Когда слуга вышел, он подумал: «Поел бы я устриц — жаль, поздно вспомнил!» — и, подойдя к секретеру, на ощупь выдвинул верхний ящик. Там было немного: всего несколько бумаг, деловых бумаг его Компаний, и список его долгов; не было даже завещания, он не делал его — нечего завещать! Писем он не хранил. Полдюжины счетов, несколько рецептов и розовенькая записка с незабудкой. Вот и все. Старое дерево перестает зеленеть весной, и корни его иссыхают, а потом оно рушится под порывами ветра. Мир медленно уходит от стариков, и они остаются одни во мраке. Глядя на розовую записочку, он подумал: «А напрасно я не женился на Элис — лучшей возлюбленной было не найти!» Он задвинул ящик, но все еще устало слонялся по комнате; против обыкновения, ему не хотелось садиться: мешали воспоминания о той четверти часа, которую пришлось ему высидеть, пока эта собака грызла ему горло. Он остановился против одной из картин: Она поблескивала своей темной живописью, изображавшей кавалериста из полка Грея Скотта, взвалившего на своего коня раненого русского, взятого в плен в сражении при Балаклаве. Он купил ее в 59-м. Очень старинный друг эта картина! Висела у него еще в холостой квартире, в Олбени, — и с тех пор он с ней не расставался. К кому она попадет, когда его не станет? Ведь святоша наверняка выкинет ее, а взамен повесит «Распятие на кресте» или какое-нибудь модное, высокохудожественное произведение. А если ей вздумается, она может сделать это хоть сейчас. Картина-то принадлежит ей, как, впрочем, все в этой комнате — вплоть до бокала, из которого он пьет шампанское; все это передано ей пятнадцать лет назад — перед тем, как он проиграл последнюю свою крупную игру. «De l'audace toujours de l'audace». Игра, которая выбила его из седла и довела до того, что он теперь попал в руки этого хвастливого пса! «Повадился кувшин по воду ходить…» Попал в руки!.. Звук выстрелившей пробки вывел его из задумчивости. Он вернулся к столу, занял свое место у окна и сел обедать. Вот удача! Все-таки принесли устрицы! И он сказал:
— Я забыл челюсть.
Пока слуга ходил за ней, он глотал устриц одну за другой, педантично посыпая их майеннским перцем, поливая лимоном и чилийским уксусом. Вкусно! Правда, не сравнить с устрицами, которые он едал у Пикша в лучшие дни, но тоже недурно, и весьма!

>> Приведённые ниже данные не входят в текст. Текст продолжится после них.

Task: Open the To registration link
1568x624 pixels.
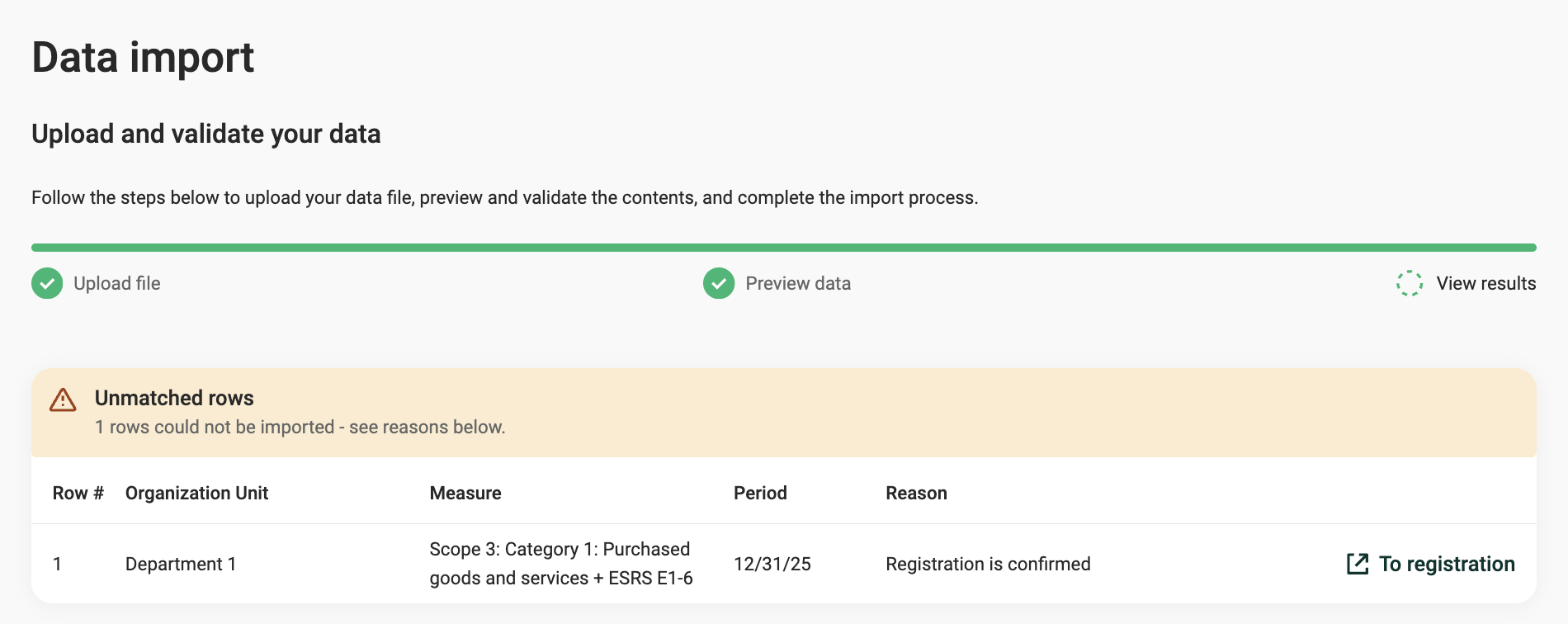Action: pos(1431,564)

Заметив перед собой синюю мисочку, он сказал:
— Передайте поварихе благодарность за устрицы. Налейте мне шампанского. — И взял свою расшатанную челюсть. Слава богу, хоть ее-то он может вставить без посторонней помощи! Пенистая золотистая струя медленно наполнила доверху его бокал с полой ножкой; он поднес его к губам, казавшимся особенно красными из-за белоснежных седин, выпил и поставил на стол. Бокал был пуст. Нектар! И заморожено в меру!
— Я держал его на льду до последней минуты, сэр.
— Прекрасно. Что это за цветы так пахнут?
— Это гиацинты, сэр, на буфете. От миссис Лари, днем принесли.
— Поставьте на стол. Где моя дочь?
— Она уже отобедала, сэр. Собирается на бал, кажется.